While there has been strong support in the inclusion of order Creodonta into Ferae, they were usually recovered as sister taxon to order Carnivora. The Halliday et al. (2015) phylogenetic analysis of hundreds of morphological characters of Paleocene placentals found instead that creodonts might be the sister group to Pholidotamorpha (pangolins and their stem-relatives). However, recent studies have shown that Creodonta is an invalid polyphyletic taxon. Members of this group are now part of clade Pan-Carnivora and sister taxa to Carnivoramorpha (carnivorans and their stem-relatives), split in two groups: order Oxyaenodonta on one side and on the other side order Hyaenodonta plus its stem-relatives, genera Simidectes and Altacreodus.

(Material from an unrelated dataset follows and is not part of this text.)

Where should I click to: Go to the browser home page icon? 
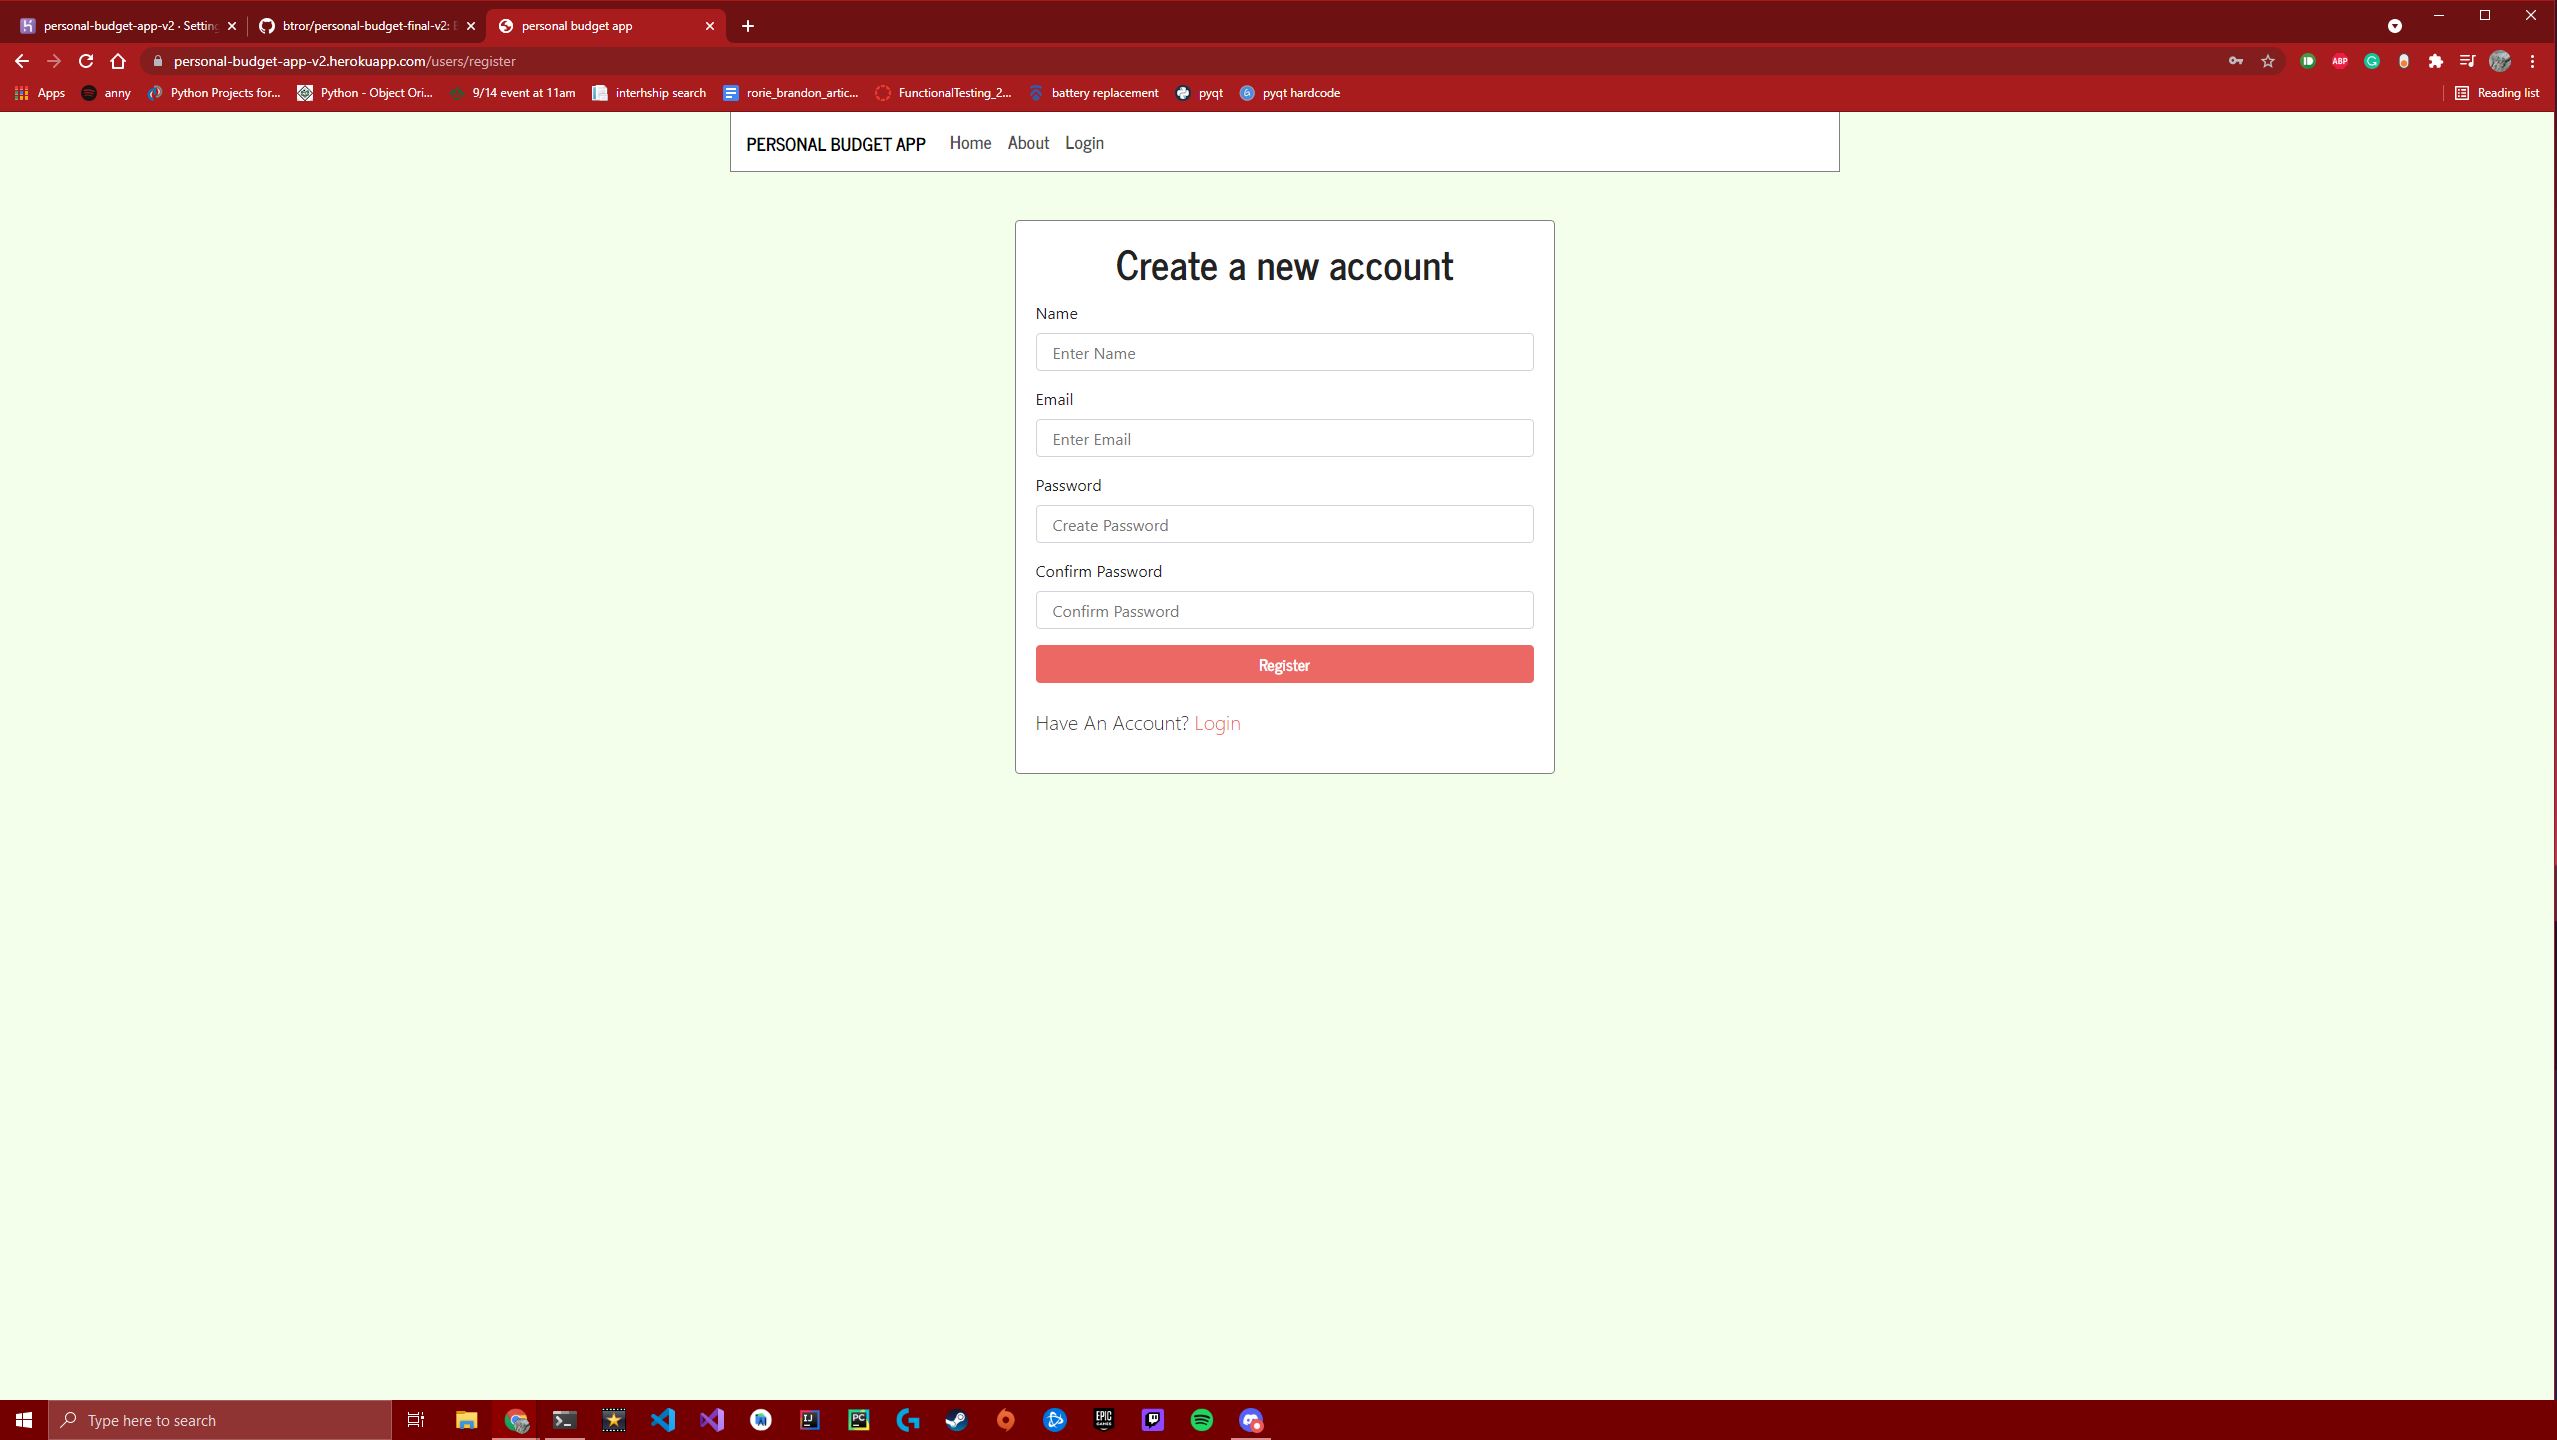coord(118,61)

However, over the recent years the monophyly carnivoramorphans has been challenged, with Viverravidae being basal to the clade containing hyaenodonts, oxyaenids, and carnivorans.

=== Taxonomy ===

| Former classification (McKenna & Bell, 1997): | Current classification: |
|---|---|
| Grandorder: Ferae (Linnaeus, 1758) Order: Carnivora (Bowdich, 1821) (carnivorans); Order: Cimolesta (McKenna, 1975) Suborder: Pholidota (Weber, 1904) (pangolins); Suborder: †Apatotheria (Scott & Jepsen, 1936); Suborder: †Didelphodonta (McKenna, 1975); Suborder: †Ernanodonta (Ding, 1987); Suborder: †Pantodonta (Cope, 1873); Suborder: †Pantolesta (McKenna, 1975); Suborder: †Taeniodonta (Cope, 1876); Suborder: †Tillodontia (Marsh, 1875); Family: †Palaeoryctidae (Winge, 1917); "Subfamily:" †Wyolestinae (Gingerich, 1981); Genus: †Alostera (Fox, 1989); Genus: †Avitotherium (Cifelli, 1990); Genus: †Pararyctes (Van Valen, 1966); Genus: †Ravenictis (Fox & Youzwyshyn, 1994); ; Order: †Creodonta (Cope, 1875) (false carnivorans) Family: †Hyaenodontidae (Leidy, 1869); Family: †Oxyaenidae (Cope, 1877); "Subfamily:" †Koholiinae (Crochet, 1988); Genus: †Prionogale (Schmidt-Kittler & Heizmann, 1991); ; ; | Mirorder: Ferae (Linnaeus, 1758) Clade: Pan-Carnivora (Flynn, Wyss & Wolsan, 2020) (carnivorans and carnivoran-like mammals) Clade: Carnivoramorpha (Wyss & Flynn, 1993) (carnivorans and stem-relatives) [= Carnivora (sensu lato)]; Order: †Oxyaenodonta (Van Valen, 1971) Family: †Oxyaenidae (Cope, 1877); ; (unranked): †Hyaenodonta [sensu lato] Order: †Hyaenodonta [sensu stricto] (Van Valen, 1967); Genus: †Altacreodus (Fox, 2015); Genus: †Simidectes (Stock, 1933); ; ; Clade: Pholidotamorpha (Gaudin, 2009) (pangolins and pangolin-like mammals) Order: Pholidota (Weber, 1904) (pangolins); Order: †Afredentata (Szalay & Schrenk, 1994) (european anteaters); Order: †Palaeanodonta (Matthew, 1918) (stem-pangolins); Genus: †Euromanis (Gaudin, 2009); ; (?) Order: †Pantolesta (McKenna, 1975); ; |

==== Alternative classification and possible fossil members ====
In Halliday et al. (2015) various enigmatic Palaeocene eutherian mammals have been proposed to be possible members of Ferae, like members of orders Mesonychia, Pantodonta and Taeniodonta, and families Arctocyonidae, Didelphodontidae, Nyctitheriidae, Palaeoryctidae, Periptychidae and Triisodontidae. Mesonychians are proposed to be a sister group to carnivoramorphs, while arctocyonids were polyphyletic, with genera Arctocyon and Loxolophus as a sister taxa to pantodonts and periptychids, Goniacodon and Eoconodon sister to the Carnivoramorpha-Mesonychia clade, and other genera allied with creodonts and palaeoryctids. This enlarged Ferae was also found to be the sister group to order Chiroptera, even though recent studies dispute this classification.